Maurizio Cotrona, uno dei concetti forti del romanzo è il conflitto generazionale…

«È stato anche il primo motore che mi ha spinto a scrivere questa storia. Soprattutto qualche anno fa si parlava molto di questo conflitto che è strano, perché da un lato i figli spesso dipendono economicamente dai padri, dall’altro è ormai chiaro che la classe dirigente ha saccheggiato gli ovili del futuro senza lasciare nulla alla generazione dei figli. Avere incarnato questa ribellione in un bambino nei suoi primi mesi di vita mi ha consentito di “purificarla” da qualsiasi connotazione politica e di approcciare la questione tenendomi lontano da sovrastrutture troppo colte».

C’è poi anche una riflessione sull’attuale ruolo del padre.
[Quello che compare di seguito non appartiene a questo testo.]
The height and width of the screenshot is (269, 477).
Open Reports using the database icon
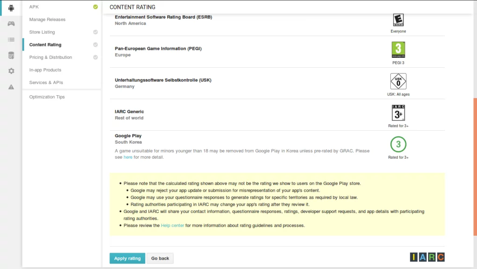point(10,55)
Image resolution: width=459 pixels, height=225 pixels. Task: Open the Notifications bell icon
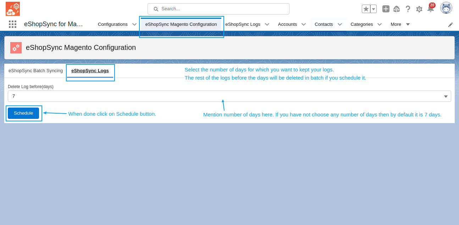[430, 9]
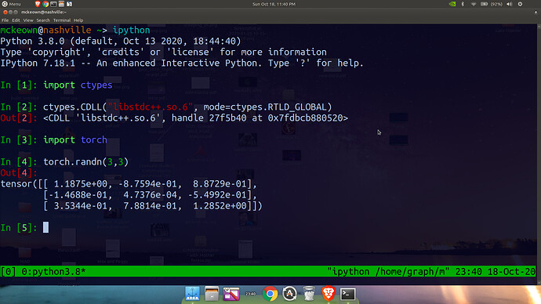
Task: Open the Terminal menu
Action: 62,20
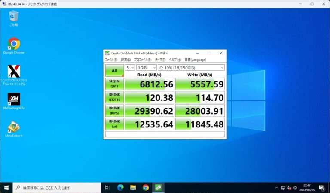Expand the test count dropdown showing 5
The image size is (330, 193).
tap(129, 68)
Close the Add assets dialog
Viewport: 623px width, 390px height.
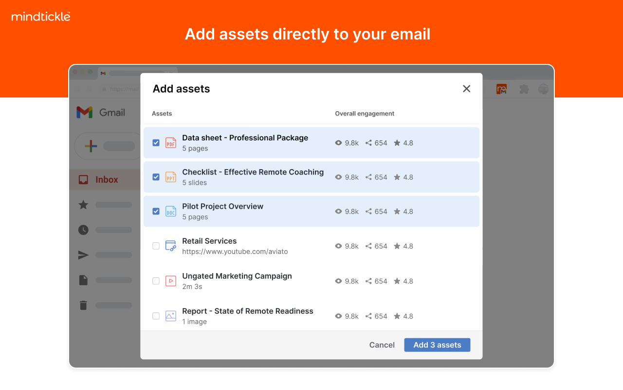466,89
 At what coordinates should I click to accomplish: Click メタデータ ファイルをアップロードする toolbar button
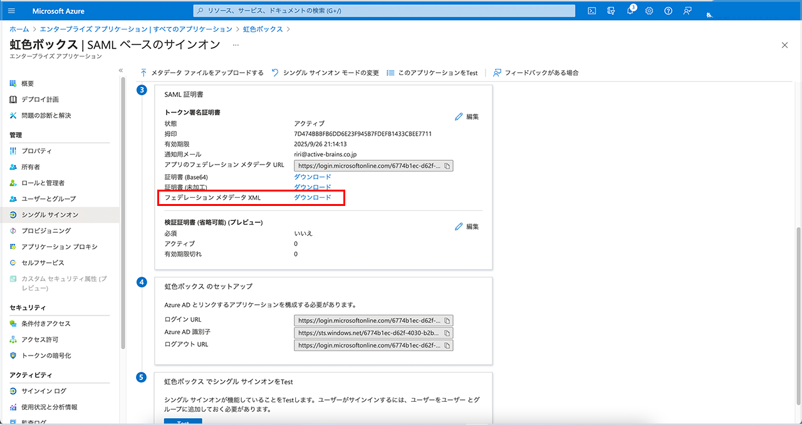(202, 73)
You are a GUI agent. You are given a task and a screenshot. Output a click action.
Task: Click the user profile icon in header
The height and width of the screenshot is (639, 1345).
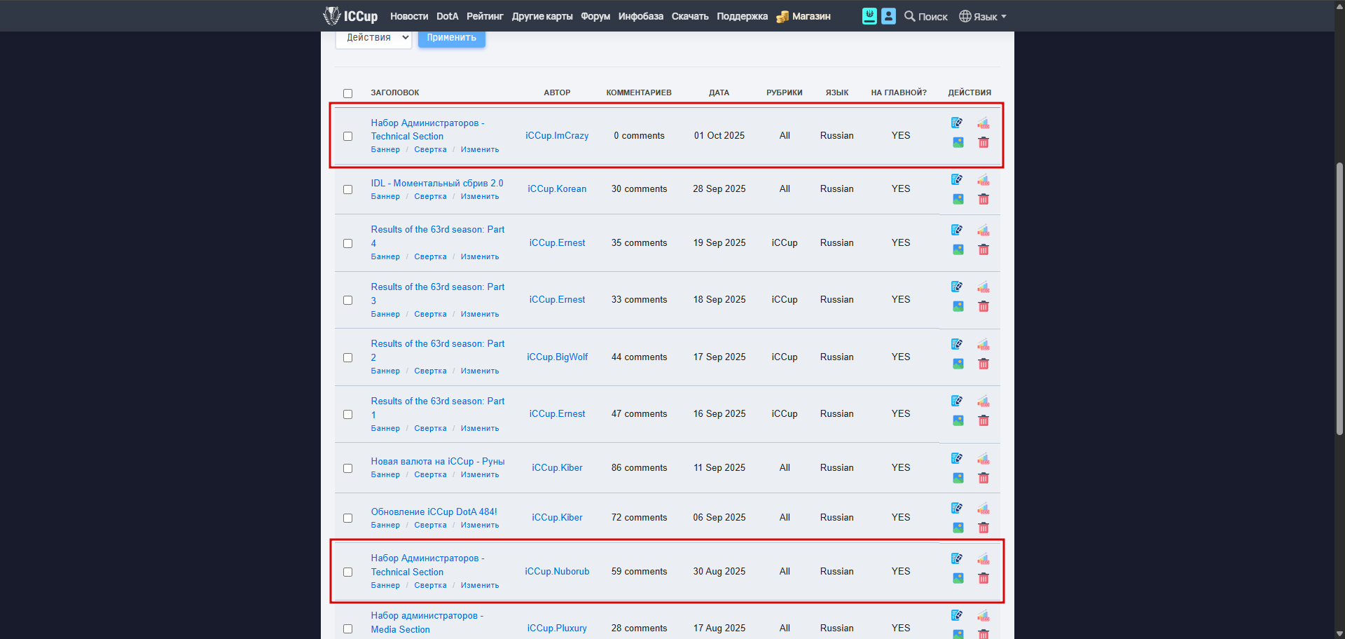point(888,16)
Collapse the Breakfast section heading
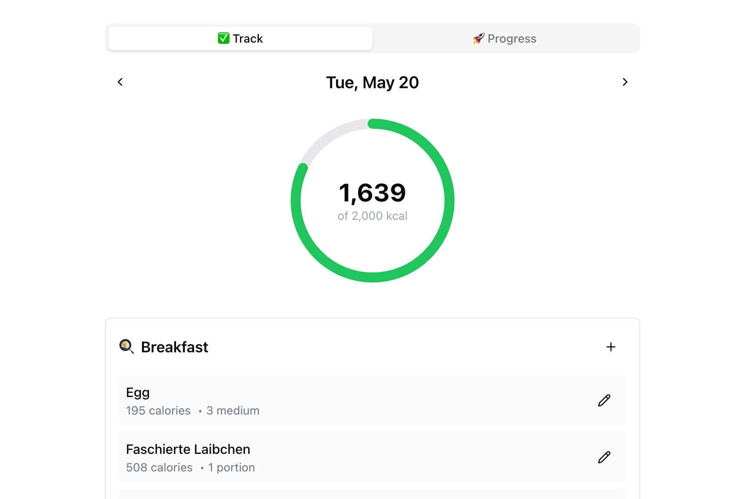The image size is (741, 499). point(174,347)
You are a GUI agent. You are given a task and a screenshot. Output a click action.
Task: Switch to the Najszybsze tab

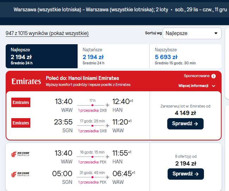click(186, 56)
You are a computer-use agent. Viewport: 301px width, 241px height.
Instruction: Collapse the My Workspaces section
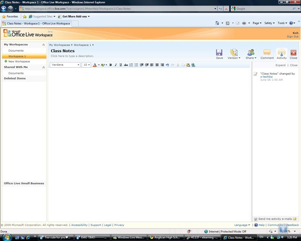click(44, 45)
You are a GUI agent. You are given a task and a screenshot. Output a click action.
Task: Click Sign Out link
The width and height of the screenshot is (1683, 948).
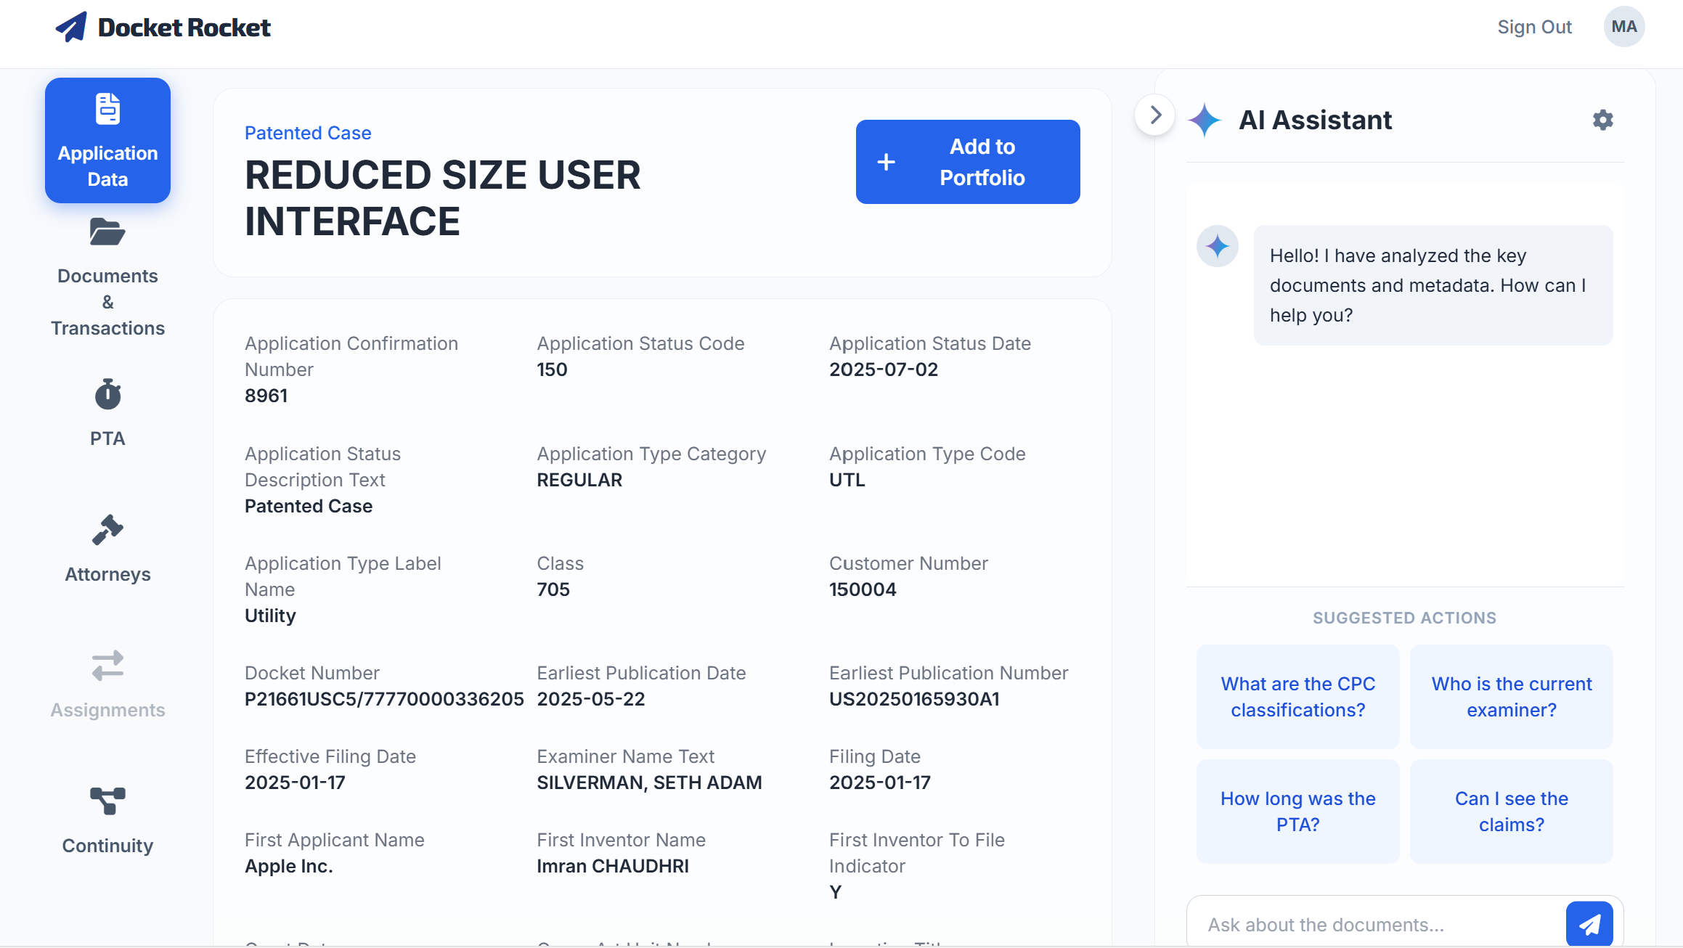click(1534, 27)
«Si è parlato molto della scomparsa del padre. Qui si assiste a un tentativo di ritorno del padre, una specie di restaurazione che però, coincidendo anche con la scomparsa della madre, assume forme mostruose. Giacomo vuole essere un superpadre ma fallisce».

La storia si svolge nel futuro prossimo: nel 2021. Perché?
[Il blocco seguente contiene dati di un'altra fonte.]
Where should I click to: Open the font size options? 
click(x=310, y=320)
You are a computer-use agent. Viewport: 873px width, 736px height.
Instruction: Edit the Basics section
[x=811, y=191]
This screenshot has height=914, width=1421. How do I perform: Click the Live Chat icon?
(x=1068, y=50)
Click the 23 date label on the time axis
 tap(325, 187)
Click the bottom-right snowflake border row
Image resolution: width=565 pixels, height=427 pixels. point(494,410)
«Mi serviva un contesto in cui l’attuale crisi precipitasse ancora un po’, e questa degenerazione è rappresentata dall’obsolescenza del patrimonio immobiliare, sempre più decrepito e soggetto a crolli. Un fenomeno questo, che inizia già a essere evidente oggi e che, a ben vedere, è un’altra eredità generazionale che raccogliamo dagli anni del boom economico».

Ci troviamo poi in una città qualsiasi, senza alcuna connotazione geografica riconoscibile. Nei romanzi precedenti invece era presente Taranto. Che rapporto hai con i tuoi luoghi di origine?

«Vivo a Roma da diversi anni, ma resto profondamente tarantino. Mantengo un forte legame con la mia città, dove torno spesso, anche se il fatto di non viverci regolarmente me ne dà una percezione falsata. Non mi sentirei in grado di parlare della Taranto contemporanea. Eppure Taranto è uno dei pochi posti di cui ha ancora senso parlare, in un tempo in cui le caratterizzazioni geografiche tendono a scomparire e i luoghi si somigliano sempre più fra loro. Non a caso nel progetto in cui sono ora impegnato, ambientato sulla costa salentina immediatamente a Sud di Taranto e che si svolge su due piani temporali diversi, il passato è molto connotato geograficamente e il presente non lo è affatto».

Qual è il tuo giudizio sul mondo editoriale?

«In buona parte positivo. Ho sempre lavorato con persone oneste che si sono date da fare perché i miei libri venissero valorizzate al meglio. Nessuno mi ha mai chiesto soldi per pubblicare, anche se so che purtroppo è una pratica diffusa. Non credo che ci siano i famosi “capolavori chiusi nel cassetto”. Credo invece che esistano decine di editori che non cercano altro che un bel libro da pubblicare. I problemi piuttosto iniziano dopo la pubblicazione, quando i grandi gruppi editoriali mettono in pratica dei meccanismi predatori fagocitando tutti gli spazi di visibilità nelle librerie e nei media».